Exactly? I beg to differ.
There is a huge difference.... [T]he F.E.H.B.P. is best described as a typical employer-sponsored health insurance plan. The federal government’s – that is, taxpayers’ – annual contribution to the premiums paid to competing private insurers by employees and members of Congress would rise in step with the average premiums charged by the private insurers. These premiums have been rising over time more or less in step with the overall increase in per-capita health spending in this country.
By contrast, under the Ryan plan, the federal contribution toward the purchase of private health insurance by future Medicare beneficiaries would be indexed only to the Consumer Price Index (see Page 2 of the C.B.O. analysis). Over the last three decades, the C.P.I. has grown at a much slower rate than per-capita health spending, especially since 2000....
The specific proposals aside, does the Ryan plan offers anything to control overall health-care spending?
No, nor does that appear to have been Mr. Ryan’s objective.

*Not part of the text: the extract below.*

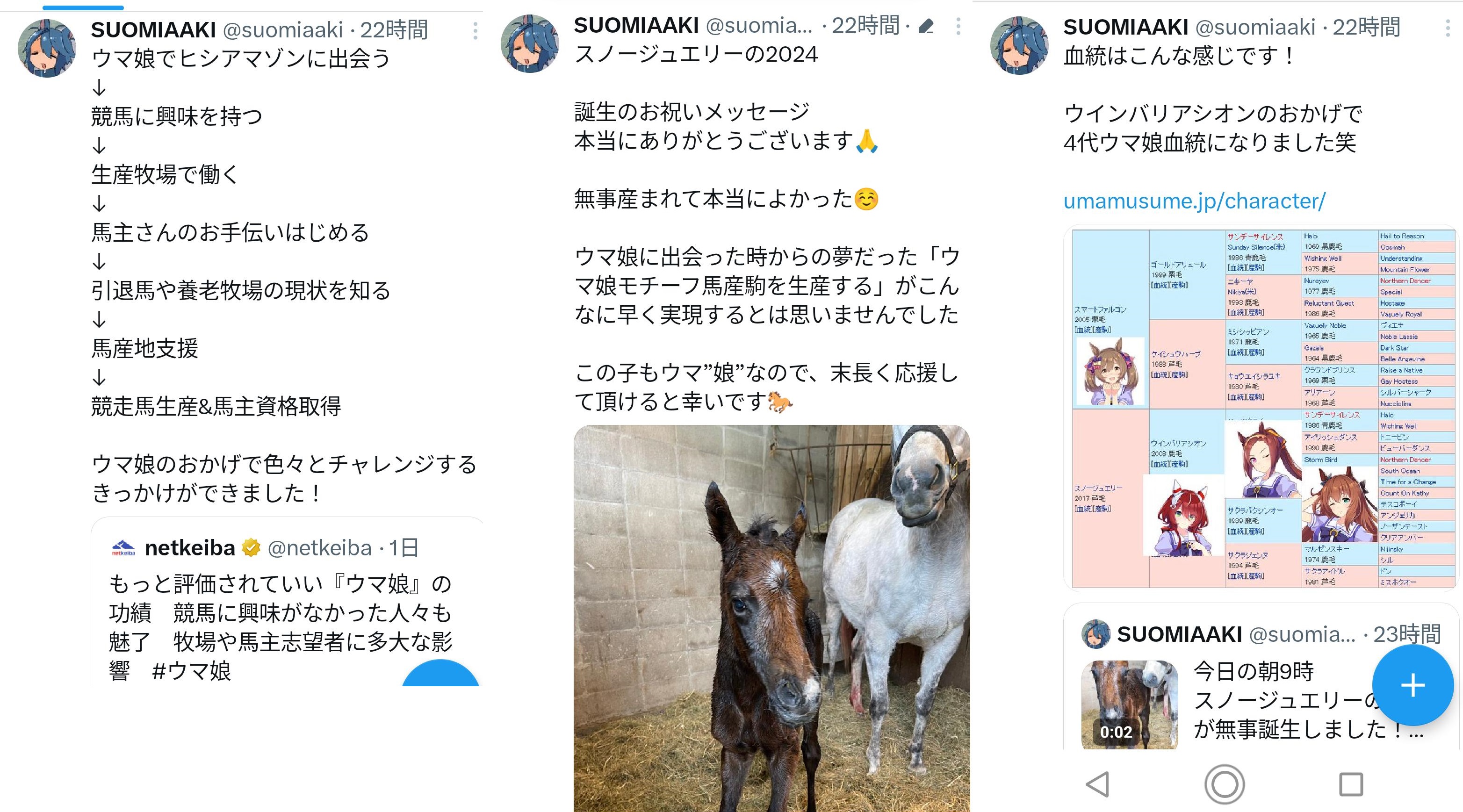The image size is (1463, 812).
Task: Open the middle tweet's three-dot menu
Action: 958,26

As the Congressional Budget Office observed, “Private plans would cost more than traditional Medicare because of the net effect of differences in payment rates for providers, administrative costs and utilization of health services, as described above.” The data in the table above support that conclusion as well.
Republicans. They lie all the time. About everything. We as a country would be much better off if they simply vanished today, and we had a different opposition party to the Democrats.